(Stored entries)
START

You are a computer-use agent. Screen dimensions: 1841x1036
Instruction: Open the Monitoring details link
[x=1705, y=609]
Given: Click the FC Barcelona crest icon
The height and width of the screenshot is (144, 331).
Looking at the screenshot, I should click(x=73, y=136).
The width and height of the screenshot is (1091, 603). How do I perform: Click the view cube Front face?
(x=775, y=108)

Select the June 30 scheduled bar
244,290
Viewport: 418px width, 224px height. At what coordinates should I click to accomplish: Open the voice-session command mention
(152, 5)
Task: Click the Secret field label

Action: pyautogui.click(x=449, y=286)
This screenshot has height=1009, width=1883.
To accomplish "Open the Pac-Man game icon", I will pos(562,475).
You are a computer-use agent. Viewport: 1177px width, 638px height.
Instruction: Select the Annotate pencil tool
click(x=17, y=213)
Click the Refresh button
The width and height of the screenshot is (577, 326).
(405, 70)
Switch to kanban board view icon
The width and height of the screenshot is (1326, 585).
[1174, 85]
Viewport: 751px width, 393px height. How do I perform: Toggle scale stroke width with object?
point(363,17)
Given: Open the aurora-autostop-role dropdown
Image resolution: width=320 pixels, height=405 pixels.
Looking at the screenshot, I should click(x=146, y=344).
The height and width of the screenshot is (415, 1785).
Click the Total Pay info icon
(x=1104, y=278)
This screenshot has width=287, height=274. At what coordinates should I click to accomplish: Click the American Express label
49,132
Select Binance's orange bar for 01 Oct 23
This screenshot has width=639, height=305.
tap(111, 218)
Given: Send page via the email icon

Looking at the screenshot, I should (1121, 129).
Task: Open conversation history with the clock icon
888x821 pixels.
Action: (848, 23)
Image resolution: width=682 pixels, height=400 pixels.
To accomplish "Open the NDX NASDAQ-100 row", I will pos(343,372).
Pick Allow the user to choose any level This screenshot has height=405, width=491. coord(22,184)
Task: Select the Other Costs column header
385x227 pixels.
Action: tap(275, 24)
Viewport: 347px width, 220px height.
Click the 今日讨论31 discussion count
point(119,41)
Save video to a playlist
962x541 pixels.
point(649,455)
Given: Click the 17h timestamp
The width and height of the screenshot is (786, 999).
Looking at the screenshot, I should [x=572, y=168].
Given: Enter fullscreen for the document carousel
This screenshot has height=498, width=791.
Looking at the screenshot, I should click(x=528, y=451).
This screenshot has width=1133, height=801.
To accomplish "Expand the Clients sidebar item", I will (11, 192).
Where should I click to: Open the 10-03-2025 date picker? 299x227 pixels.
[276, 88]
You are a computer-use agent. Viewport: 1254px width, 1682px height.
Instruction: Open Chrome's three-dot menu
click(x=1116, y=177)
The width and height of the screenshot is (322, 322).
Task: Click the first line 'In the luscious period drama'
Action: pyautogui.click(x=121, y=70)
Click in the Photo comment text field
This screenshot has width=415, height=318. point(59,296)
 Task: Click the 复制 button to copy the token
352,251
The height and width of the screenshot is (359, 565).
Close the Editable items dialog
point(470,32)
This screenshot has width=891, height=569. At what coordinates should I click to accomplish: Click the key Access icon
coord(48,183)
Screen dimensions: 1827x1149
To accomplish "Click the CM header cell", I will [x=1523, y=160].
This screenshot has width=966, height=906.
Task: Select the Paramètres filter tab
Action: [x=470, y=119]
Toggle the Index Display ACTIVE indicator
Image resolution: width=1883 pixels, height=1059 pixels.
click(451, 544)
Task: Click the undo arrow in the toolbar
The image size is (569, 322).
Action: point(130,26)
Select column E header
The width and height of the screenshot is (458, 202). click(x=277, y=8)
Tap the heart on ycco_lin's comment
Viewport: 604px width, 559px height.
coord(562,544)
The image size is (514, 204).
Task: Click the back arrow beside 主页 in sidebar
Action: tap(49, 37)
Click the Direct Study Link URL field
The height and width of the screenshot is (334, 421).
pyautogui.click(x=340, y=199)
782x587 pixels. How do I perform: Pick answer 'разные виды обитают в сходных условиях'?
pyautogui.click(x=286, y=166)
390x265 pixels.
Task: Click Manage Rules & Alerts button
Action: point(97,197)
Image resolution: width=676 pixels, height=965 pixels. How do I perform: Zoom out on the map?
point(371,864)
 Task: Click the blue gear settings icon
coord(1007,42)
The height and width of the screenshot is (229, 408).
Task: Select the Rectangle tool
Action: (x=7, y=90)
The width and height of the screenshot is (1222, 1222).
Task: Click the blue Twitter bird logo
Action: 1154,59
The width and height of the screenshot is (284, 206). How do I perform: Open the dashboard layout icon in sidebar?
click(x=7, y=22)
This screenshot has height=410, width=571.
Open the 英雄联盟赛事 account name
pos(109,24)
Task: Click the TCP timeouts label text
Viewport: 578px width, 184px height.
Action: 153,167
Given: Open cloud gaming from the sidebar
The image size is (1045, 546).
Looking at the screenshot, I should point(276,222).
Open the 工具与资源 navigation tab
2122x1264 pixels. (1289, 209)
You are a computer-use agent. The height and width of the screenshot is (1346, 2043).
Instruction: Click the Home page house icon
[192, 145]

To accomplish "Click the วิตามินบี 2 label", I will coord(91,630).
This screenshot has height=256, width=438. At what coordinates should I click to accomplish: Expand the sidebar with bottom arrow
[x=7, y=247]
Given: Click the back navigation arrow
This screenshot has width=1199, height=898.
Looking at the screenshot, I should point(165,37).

END

→ Problem
Copy out all of the material above line for line, with no changes.

→ Worked answer
You are a computer-use agent. Screen dimensions: 1841x1036
Instruction: Open the Monitoring details link
[x=1705, y=609]
Given: Click the FC Barcelona crest icon
The height and width of the screenshot is (144, 331).
Looking at the screenshot, I should click(x=73, y=136).
The width and height of the screenshot is (1091, 603). How do I perform: Click the view cube Front face?
(x=775, y=108)

Select the June 30 scheduled bar
244,290
Viewport: 418px width, 224px height. At what coordinates should I click to accomplish: Open the voice-session command mention
(152, 5)
Task: Click the Secret field label

Action: pyautogui.click(x=449, y=286)
This screenshot has height=1009, width=1883.
To accomplish "Open the Pac-Man game icon", I will pos(562,475).
You are a computer-use agent. Viewport: 1177px width, 638px height.
Instruction: Select the Annotate pencil tool
click(x=17, y=213)
Click the Refresh button
The width and height of the screenshot is (577, 326).
(405, 70)
Switch to kanban board view icon
The width and height of the screenshot is (1326, 585).
[1174, 85]
Viewport: 751px width, 393px height. How do I perform: Toggle scale stroke width with object?
point(363,17)
Given: Open the aurora-autostop-role dropdown
Image resolution: width=320 pixels, height=405 pixels.
Looking at the screenshot, I should click(x=146, y=344).
The height and width of the screenshot is (415, 1785).
Click the Total Pay info icon
(x=1104, y=278)
This screenshot has width=287, height=274. At what coordinates should I click to accomplish: Click the American Express label
49,132
Select Binance's orange bar for 01 Oct 23
This screenshot has width=639, height=305.
tap(111, 218)
Given: Send page via the email icon

Looking at the screenshot, I should (1121, 129).
Task: Open conversation history with the clock icon
888x821 pixels.
Action: (848, 23)
Image resolution: width=682 pixels, height=400 pixels.
To accomplish "Open the NDX NASDAQ-100 row", I will pos(343,372).
Pick Allow the user to choose any level This screenshot has height=405, width=491. coord(22,184)
Task: Select the Other Costs column header
385x227 pixels.
Action: tap(275, 24)
Viewport: 347px width, 220px height.
Click the 今日讨论31 discussion count
point(119,41)
Save video to a playlist
962x541 pixels.
point(649,455)
Given: Click the 17h timestamp
The width and height of the screenshot is (786, 999).
Looking at the screenshot, I should [x=572, y=168].
Given: Enter fullscreen for the document carousel
This screenshot has height=498, width=791.
Looking at the screenshot, I should click(x=528, y=451).
This screenshot has width=1133, height=801.
To accomplish "Expand the Clients sidebar item", I will (11, 192).
Where should I click to: Open the 10-03-2025 date picker? 299x227 pixels.
[276, 88]
You are a computer-use agent. Viewport: 1254px width, 1682px height.
Instruction: Open Chrome's three-dot menu
click(x=1116, y=177)
The width and height of the screenshot is (322, 322).
Task: Click the first line 'In the luscious period drama'
Action: pyautogui.click(x=121, y=70)
Click in the Photo comment text field
This screenshot has width=415, height=318. point(59,296)
 Task: Click the 复制 button to copy the token
352,251
The height and width of the screenshot is (359, 565).
Close the Editable items dialog
point(470,32)
This screenshot has width=891, height=569. At what coordinates should I click to accomplish: Click the key Access icon
coord(48,183)
Screen dimensions: 1827x1149
To accomplish "Click the CM header cell", I will [x=1523, y=160].
This screenshot has width=966, height=906.
Task: Select the Paramètres filter tab
Action: [x=470, y=119]
Toggle the Index Display ACTIVE indicator
Image resolution: width=1883 pixels, height=1059 pixels.
click(451, 544)
Task: Click the undo arrow in the toolbar
The image size is (569, 322).
Action: point(130,26)
Select column E header
The width and height of the screenshot is (458, 202). click(x=277, y=8)
Tap the heart on ycco_lin's comment
Viewport: 604px width, 559px height.
coord(562,544)
The image size is (514, 204).
Task: Click the back arrow beside 主页 in sidebar
Action: tap(49, 37)
Click the Direct Study Link URL field
The height and width of the screenshot is (334, 421).
pyautogui.click(x=340, y=199)
782x587 pixels. How do I perform: Pick answer 'разные виды обитают в сходных условиях'?
pyautogui.click(x=286, y=166)
390x265 pixels.
Task: Click Manage Rules & Alerts button
Action: point(97,197)
Image resolution: width=676 pixels, height=965 pixels. How do I perform: Zoom out on the map?
point(371,864)
 Task: Click the blue gear settings icon
coord(1007,42)
The height and width of the screenshot is (229, 408).
Task: Select the Rectangle tool
Action: (x=7, y=90)
The width and height of the screenshot is (1222, 1222).
Task: Click the blue Twitter bird logo
Action: 1154,59
The width and height of the screenshot is (284, 206). How do I perform: Open the dashboard layout icon in sidebar?
click(x=7, y=22)
This screenshot has height=410, width=571.
Open the 英雄联盟赛事 account name
pos(109,24)
Task: Click the TCP timeouts label text
Viewport: 578px width, 184px height.
Action: 153,167
Given: Open cloud gaming from the sidebar
The image size is (1045, 546).
Looking at the screenshot, I should point(276,222).
Open the 工具与资源 navigation tab
2122x1264 pixels. (1289, 209)
You are a computer-use agent. The height and width of the screenshot is (1346, 2043).
Instruction: Click the Home page house icon
[192, 145]

To accomplish "Click the วิตามินบี 2 label", I will coord(91,630).
This screenshot has height=256, width=438. At what coordinates should I click to accomplish: Expand the sidebar with bottom arrow
[x=7, y=247]
Given: Click the back navigation arrow
This screenshot has width=1199, height=898.
Looking at the screenshot, I should point(165,37).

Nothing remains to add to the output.